In the FY 2026 IPPS proposed rule, CMS is proposing to:
- Modify the Hospital-Level RSCR Following Elective Primary THA and/or TKA measure in alignment with updates proposed in the Hospital IQR Program.
- Remove the Health Equity Adjustment from the Hospital VBP Program’s scoring methodology, beginning with the FY 2026 payment determination.
- Update the program’s ECE policy to align with other quality programs and to clarify that CMS has the discretion to grant an extension, rather than only an exception, in response to ECE requests.
In addition, CMS is notifying the public of:
- Technical updates to the Hospital-Level RSCR Following Elective Primary THA and/or TKA measure’s risk adjustment model to use International Classification of Diseases (ICD)-10 codes instead of Hierarchical Condition Categories (HCCs).
- Technical updates to the five conditions and procedure-specific mortality measure to include patients with a principal or secondary diagnosis of COVID-19 in the measures’ denominators.
- Technical update to the THA/TKA Complications measure to include patients with a principal or secondary diagnosis of COVID-19 in the measures’ numerator and denominator.
- Updates to the CDC NHSN HAI chart-abstracted measures with the new 2022 baseline.
- Updates to performance standards for the FY 2027, FY 2028, FY 2029, FY 2030 and FY 2031 program years.

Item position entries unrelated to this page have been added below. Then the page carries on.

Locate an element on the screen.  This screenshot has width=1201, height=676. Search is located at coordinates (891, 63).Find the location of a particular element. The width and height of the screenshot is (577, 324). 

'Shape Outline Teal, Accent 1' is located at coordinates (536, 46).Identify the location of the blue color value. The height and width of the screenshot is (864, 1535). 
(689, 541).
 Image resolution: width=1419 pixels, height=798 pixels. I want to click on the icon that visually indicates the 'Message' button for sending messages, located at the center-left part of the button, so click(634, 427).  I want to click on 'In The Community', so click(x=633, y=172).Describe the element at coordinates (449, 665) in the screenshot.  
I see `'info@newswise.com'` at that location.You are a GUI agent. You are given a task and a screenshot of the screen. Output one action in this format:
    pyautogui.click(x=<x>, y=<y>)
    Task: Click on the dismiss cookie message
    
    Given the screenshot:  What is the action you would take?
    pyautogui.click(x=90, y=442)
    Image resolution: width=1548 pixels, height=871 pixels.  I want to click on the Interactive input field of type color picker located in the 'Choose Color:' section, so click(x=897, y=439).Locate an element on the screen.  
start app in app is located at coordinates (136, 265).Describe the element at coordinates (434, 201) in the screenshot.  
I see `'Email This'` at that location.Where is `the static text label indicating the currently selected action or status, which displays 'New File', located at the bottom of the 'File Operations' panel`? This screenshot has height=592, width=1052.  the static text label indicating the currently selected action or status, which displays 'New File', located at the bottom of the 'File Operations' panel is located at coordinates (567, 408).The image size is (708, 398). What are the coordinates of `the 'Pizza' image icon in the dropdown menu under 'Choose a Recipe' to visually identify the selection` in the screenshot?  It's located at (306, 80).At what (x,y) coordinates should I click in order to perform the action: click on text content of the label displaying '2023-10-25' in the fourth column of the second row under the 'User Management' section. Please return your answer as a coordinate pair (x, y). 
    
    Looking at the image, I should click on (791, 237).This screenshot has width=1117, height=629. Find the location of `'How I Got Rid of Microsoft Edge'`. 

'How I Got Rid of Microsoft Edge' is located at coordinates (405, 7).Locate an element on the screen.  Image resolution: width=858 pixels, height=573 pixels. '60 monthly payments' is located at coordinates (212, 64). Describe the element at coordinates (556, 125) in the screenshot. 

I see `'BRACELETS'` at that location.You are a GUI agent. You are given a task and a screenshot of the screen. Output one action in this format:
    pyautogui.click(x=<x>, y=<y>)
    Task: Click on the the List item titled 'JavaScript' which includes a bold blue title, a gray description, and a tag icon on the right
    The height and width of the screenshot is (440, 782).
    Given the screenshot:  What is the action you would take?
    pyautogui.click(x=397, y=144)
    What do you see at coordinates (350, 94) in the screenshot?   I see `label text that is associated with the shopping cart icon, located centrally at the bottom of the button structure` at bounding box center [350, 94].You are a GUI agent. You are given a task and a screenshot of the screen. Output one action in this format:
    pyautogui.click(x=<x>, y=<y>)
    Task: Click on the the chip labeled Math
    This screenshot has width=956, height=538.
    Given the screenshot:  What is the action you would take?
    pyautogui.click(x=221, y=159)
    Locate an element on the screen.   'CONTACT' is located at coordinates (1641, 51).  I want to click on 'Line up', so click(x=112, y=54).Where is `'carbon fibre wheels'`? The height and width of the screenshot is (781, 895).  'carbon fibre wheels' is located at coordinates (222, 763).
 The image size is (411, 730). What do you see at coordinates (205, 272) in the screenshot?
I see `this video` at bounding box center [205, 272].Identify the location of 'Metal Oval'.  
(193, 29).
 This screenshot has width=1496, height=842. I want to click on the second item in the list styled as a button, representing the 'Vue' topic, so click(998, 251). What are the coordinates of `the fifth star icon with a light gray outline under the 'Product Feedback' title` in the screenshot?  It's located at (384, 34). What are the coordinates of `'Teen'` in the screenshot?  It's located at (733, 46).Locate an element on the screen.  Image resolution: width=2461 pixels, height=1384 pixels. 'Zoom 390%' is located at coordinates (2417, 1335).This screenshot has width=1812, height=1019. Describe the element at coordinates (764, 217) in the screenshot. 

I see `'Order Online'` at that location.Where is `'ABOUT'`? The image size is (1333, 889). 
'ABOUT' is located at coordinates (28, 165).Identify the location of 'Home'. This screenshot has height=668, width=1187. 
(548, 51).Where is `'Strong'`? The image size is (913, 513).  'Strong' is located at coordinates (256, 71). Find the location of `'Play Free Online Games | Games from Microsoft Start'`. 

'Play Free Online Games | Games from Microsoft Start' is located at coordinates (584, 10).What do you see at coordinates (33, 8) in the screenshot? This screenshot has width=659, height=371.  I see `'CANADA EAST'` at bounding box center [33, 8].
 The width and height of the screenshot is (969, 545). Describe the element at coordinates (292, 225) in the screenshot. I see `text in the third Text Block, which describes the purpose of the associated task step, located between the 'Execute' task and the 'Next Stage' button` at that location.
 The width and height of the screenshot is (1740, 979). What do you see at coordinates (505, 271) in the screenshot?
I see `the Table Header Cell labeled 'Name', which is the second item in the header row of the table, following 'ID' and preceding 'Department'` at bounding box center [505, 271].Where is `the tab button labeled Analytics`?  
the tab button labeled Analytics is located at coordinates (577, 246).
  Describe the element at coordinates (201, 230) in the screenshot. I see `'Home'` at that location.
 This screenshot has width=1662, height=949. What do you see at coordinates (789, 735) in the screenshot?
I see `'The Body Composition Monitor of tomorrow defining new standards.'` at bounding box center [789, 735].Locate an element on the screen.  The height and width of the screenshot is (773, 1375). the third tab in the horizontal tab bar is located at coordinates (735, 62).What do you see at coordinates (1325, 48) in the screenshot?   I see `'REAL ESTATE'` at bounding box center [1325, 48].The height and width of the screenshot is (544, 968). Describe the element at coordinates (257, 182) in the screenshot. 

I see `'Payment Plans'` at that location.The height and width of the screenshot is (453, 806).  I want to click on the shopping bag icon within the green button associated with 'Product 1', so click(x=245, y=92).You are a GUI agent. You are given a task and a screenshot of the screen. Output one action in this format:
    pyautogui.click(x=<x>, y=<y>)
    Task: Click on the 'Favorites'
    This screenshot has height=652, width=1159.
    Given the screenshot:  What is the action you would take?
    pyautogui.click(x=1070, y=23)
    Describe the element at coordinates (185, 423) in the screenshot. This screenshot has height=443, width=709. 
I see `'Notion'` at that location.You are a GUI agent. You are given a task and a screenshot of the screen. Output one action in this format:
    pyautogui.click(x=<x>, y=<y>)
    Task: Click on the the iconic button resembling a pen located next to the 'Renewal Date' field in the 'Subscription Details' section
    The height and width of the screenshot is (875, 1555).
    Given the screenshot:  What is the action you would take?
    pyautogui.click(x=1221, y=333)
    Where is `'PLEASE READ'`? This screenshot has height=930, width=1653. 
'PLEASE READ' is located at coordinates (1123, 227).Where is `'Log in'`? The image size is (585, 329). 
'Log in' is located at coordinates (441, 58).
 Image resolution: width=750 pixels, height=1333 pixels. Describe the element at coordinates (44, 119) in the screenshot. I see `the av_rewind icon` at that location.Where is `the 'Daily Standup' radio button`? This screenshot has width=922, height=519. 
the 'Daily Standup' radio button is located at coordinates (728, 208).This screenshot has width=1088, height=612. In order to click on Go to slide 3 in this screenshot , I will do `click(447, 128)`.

Changes to the Transforming Episode Accountability Model
In the Transforming Episode Accountability Model (TEAM), selected acute care hospitals will coordinate care for patients with Original Medicare who are undergoing one of five surgical procedures. The five-year mandatory episode-based payment model will run from January 1, 2026, to December 31, 2030. Selected acute care hospitals will take responsibility for the cost and quality of care from a hospital-based surgery through the first 30 days after the patient’s surgery. Proposed changes to TEAM would capture quality measure performance using patient-reported outcomes in the outpatient setting without increasing participant burden, improve target price construction, and expand the three-day Skilled Nursing Facility Rule waiver, giving patients a wider choice of and access to post-acute care.